▸ **Aim of the task**: Copy the records verbatim, starting at the line containing "How do I perform: Click the insert" and ending with the line containing "[x=739, y=82]", both of those lines included.

▸ **Data for this exercise**:
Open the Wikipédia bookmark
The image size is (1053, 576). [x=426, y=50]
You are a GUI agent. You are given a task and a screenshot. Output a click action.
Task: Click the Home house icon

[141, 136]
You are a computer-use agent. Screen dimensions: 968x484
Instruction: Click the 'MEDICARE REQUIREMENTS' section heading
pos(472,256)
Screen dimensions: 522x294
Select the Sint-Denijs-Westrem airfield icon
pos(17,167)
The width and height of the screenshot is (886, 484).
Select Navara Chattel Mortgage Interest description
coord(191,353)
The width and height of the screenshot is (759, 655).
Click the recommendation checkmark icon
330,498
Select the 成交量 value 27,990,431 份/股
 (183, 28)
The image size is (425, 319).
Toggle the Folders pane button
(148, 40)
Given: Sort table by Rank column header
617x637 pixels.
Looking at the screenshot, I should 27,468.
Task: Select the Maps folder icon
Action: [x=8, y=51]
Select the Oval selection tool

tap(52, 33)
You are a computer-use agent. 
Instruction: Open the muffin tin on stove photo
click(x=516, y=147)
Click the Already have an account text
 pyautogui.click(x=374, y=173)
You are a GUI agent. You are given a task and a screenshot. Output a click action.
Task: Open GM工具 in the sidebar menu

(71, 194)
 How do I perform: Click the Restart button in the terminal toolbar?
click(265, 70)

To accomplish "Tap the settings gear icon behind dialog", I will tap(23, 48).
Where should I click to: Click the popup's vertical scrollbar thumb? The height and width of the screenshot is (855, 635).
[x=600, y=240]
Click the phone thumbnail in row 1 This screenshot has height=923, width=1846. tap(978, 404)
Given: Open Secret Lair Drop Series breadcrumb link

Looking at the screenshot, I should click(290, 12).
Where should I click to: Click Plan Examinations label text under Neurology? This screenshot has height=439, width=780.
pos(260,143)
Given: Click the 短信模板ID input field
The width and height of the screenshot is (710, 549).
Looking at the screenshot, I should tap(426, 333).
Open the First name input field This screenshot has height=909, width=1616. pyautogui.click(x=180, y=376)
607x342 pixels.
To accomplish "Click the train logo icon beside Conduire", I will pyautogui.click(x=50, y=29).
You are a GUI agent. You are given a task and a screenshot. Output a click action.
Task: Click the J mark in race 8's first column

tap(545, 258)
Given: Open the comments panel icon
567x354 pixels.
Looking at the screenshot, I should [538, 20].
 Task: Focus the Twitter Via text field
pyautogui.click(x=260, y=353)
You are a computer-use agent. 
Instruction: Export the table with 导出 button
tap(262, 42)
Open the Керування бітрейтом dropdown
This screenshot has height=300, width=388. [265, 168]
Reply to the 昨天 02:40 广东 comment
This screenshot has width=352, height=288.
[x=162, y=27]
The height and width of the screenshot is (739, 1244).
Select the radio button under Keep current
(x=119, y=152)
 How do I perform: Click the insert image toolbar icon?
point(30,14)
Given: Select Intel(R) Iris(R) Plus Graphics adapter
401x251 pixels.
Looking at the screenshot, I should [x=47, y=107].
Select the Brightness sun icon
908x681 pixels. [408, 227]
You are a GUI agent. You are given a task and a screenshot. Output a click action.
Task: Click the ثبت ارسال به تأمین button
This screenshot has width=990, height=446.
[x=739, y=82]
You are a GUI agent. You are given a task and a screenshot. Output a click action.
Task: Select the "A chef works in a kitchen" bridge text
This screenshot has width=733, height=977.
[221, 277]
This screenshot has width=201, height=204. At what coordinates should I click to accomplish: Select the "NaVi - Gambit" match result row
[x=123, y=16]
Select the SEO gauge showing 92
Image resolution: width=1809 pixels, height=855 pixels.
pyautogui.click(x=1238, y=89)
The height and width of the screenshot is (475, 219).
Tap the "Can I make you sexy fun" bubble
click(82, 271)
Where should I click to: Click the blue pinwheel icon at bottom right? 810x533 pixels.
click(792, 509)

▸ **Exercise response**:
 How do I perform: Click the insert image toolbar icon?
point(30,14)
Given: Select Intel(R) Iris(R) Plus Graphics adapter
401x251 pixels.
Looking at the screenshot, I should [x=47, y=107].
Select the Brightness sun icon
908x681 pixels. [408, 227]
You are a GUI agent. You are given a task and a screenshot. Output a click action.
Task: Click the ثبت ارسال به تأمین button
This screenshot has width=990, height=446.
[x=739, y=82]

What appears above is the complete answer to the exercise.